YOUR OBJECTIVE
Lines below that include "agent" are the answer; copy each one.

INFORMATION GIVEN
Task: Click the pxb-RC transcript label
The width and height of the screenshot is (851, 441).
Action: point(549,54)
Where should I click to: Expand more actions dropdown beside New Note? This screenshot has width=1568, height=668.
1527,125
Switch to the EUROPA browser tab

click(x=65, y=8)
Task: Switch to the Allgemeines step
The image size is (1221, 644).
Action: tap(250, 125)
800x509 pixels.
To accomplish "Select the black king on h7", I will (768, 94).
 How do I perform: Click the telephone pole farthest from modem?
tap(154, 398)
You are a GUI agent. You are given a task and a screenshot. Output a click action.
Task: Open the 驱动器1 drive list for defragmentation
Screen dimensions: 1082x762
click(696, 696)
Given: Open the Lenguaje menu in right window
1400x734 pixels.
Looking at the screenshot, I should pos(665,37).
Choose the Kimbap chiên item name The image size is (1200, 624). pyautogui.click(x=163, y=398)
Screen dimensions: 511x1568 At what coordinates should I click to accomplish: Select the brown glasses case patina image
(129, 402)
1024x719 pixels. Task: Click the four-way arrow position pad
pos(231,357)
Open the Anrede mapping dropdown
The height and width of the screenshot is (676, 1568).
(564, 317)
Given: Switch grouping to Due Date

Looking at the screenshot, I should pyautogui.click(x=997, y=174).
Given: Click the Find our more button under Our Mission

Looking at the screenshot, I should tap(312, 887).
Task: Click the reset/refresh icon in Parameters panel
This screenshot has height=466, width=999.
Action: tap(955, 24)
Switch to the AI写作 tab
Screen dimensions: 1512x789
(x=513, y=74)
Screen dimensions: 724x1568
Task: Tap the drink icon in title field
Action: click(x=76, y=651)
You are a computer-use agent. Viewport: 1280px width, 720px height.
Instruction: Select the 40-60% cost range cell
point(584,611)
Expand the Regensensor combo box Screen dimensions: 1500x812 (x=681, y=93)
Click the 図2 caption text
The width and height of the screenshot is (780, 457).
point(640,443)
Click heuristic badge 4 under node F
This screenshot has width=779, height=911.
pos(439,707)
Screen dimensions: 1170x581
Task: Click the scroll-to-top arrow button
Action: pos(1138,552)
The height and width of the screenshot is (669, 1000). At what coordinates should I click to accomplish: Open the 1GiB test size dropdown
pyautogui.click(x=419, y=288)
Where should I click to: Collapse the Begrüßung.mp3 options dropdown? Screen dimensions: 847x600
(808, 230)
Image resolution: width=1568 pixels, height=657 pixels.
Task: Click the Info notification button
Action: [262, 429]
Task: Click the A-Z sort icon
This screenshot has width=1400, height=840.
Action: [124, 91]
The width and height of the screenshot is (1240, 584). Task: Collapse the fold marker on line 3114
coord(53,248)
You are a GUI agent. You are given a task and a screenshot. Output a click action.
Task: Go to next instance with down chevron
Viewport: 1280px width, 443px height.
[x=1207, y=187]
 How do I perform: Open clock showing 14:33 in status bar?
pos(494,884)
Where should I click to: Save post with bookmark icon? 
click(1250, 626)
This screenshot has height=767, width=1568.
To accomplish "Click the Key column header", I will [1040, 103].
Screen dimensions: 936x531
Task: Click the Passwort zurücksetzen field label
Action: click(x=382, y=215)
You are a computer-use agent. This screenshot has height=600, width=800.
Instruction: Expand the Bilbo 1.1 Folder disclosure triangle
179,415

FINISHED EXERCISE
You are a GUI agent. You are given a task and a screenshot. Output a click action.
You are a computer-use agent. Viewport: 1280px width, 720px height.
You are a GUI agent. You are given a task and a screenshot. Output a click action.
You are a computer-use agent. This screenshot has height=600, width=800.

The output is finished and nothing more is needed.